READING TEXT ::
* begin *
WHITE, C. Roy, C., concurs.

OPINION

WHITE, C.

This proceeding was begun by an information in the nature of a quo warranto filed in the circuit court of Lincoln County by the prosecuting attorney of that county, at the relation of twenty-five persons whose names are given, challenging the right of the respondents to exercise the functions of commissioners of a special road district. The respondents filed their return, alleging that they had been duly elected, had qualified and were acting commissioners of the "Silex & Louisville Road District of Lincoln County," setting out in detail the facts which, as they claimed, showed the organization of such district and their authority to serve as such commissioners.

On the trial of the cause the records of the county court of Lincoln County, relating to the attempted formation of the Silex & Louisville Road District, under Sections 10611 to 10625c, Laws 1913, pages 677 to 695, together with the petition and notice in said matter, were offered in evidence.

The petition in the proceeding set out the boundaries of the proposed road district, stating that it included in the aggregate 11360 acres; set out a description of the several tracts of land included in it, with the name of the owner and the number of acres of each tract, and was signed in proper form by thirty-five or forty of such owners. The statutory notice, dated on the day the petition was filed, signed by the clerk of the county court, setting forth the same boundaries as stated in the petition with the same number of acres, 11360, was directed to the several parties named as landowners in the petition. Proof of the proper service of notice also was made.
* end *
SOURCE MATERIAL ::
* begin *
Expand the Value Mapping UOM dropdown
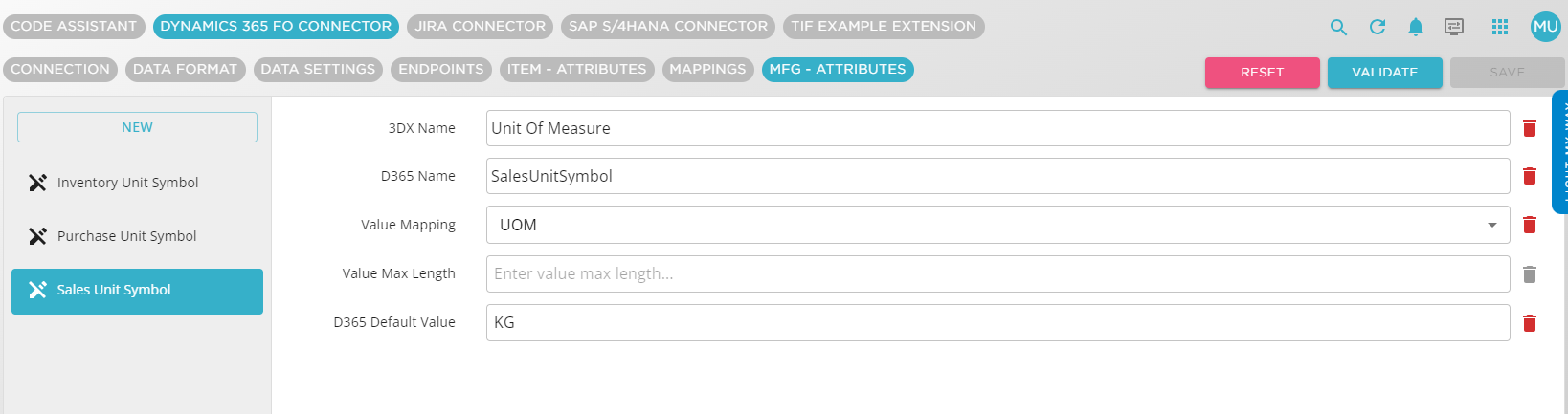Image resolution: width=1568 pixels, height=414 pixels. pos(1491,225)
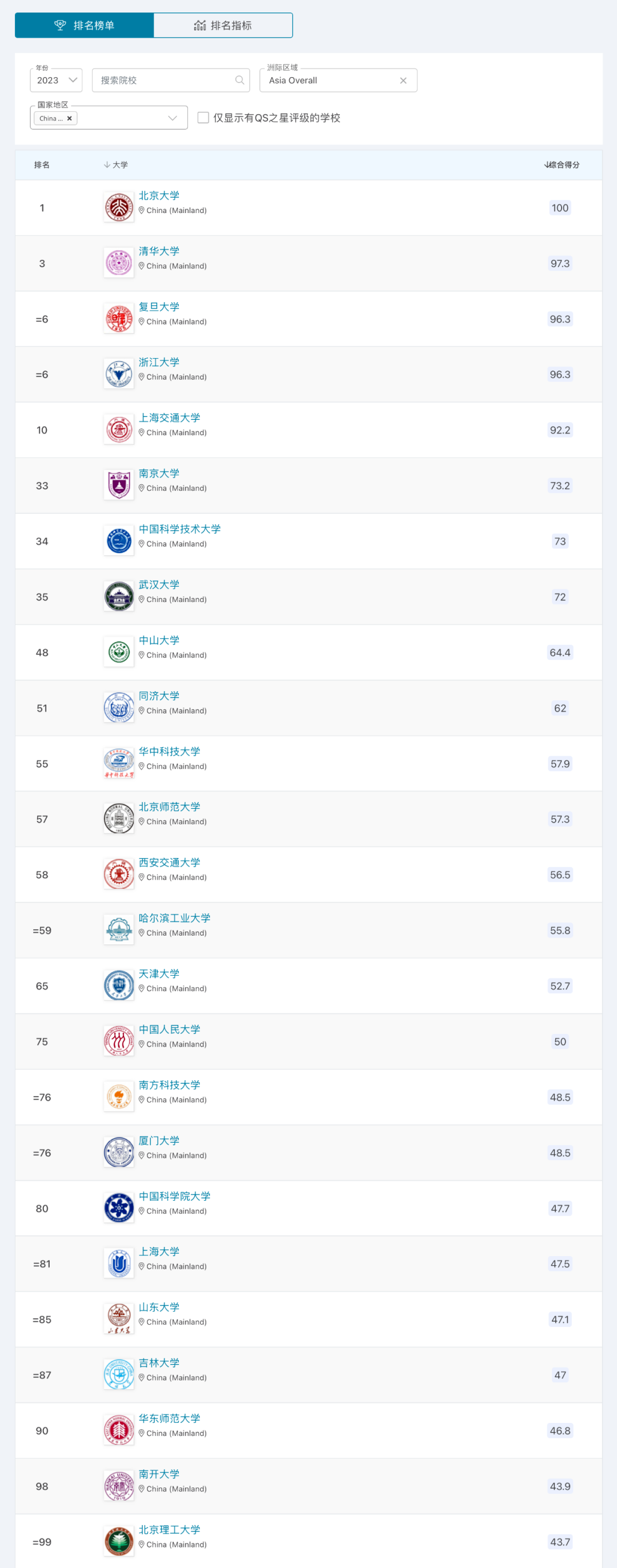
* end *
TASK INSTRUCTIONS ::
(A) Please copy the stretch of the road district court opinion from "The petition in" through "also was made." word for word.
(B) Write the next part of the court opinion on the Silex & Louisville Road District, picking up right after its last sentence.

ANSWERS FOR THE TASKS ::
(A)
The petition in the proceeding set out the boundaries of the proposed road district, stating that it included in the aggregate 11360 acres; set out a description of the several tracts of land included in it, with the name of the owner and the number of acres of each tract, and was signed in proper form by thirty-five or forty of such owners. The statutory notice, dated on the day the petition was filed, signed by the clerk of the county court, setting forth the same boundaries as stated in the petition with the same number of acres, 11360, was directed to the several parties named as landowners in the petition. Proof of the proper service of notice also was made.

(B)
The order of the county court incorporating the district was made May 17, 1915, being the first term following the filing of the petition and the publication of the notice. It recites, among other things, that the court finds the petition and notice were in due form and the notice duly served, "and that the court has duly acquired and has jurisdiction of the subject-matter of this cause and of all the persons interested therein, and of all the lands located within the boundary of said district." The order then recites:

"The court further finds from the evidences adduced that the public good requires and makes necessary that the boundaries of the said proposed district as set out in the petition and notice should be changed, but that such changes in the boundaries proposed shall not be so as to embrace any land not included in the notice given by the clerk of this court; that after such changes in the boundaries are made, the court further finds that such petition is signed and in writing consented to by the owners of more than a majority of all the acres of land within the district as so changed, and that said district and the boundaries thereof as changed are in all respects suitable and proper, and that said district ought and should properly be incorporated and established by the name, and with the boundaries so changed as aforesaid."

Then follows a description of the land included within the boundaries of the district as changed, leaving out a large part of the land included within the boundaries set out in the petition and notice. The land left out in the order is stated by the appellant to be two thousand acres; the respondents claim it is only one thousand two hundred and twenty acres. However, it is unquestioned that it is a large tract, some of it contiguous to the proposed road marked on the plat submitted to the court showing the boundaries of the district and the direction of a road in contemplation from Silex to Louisville.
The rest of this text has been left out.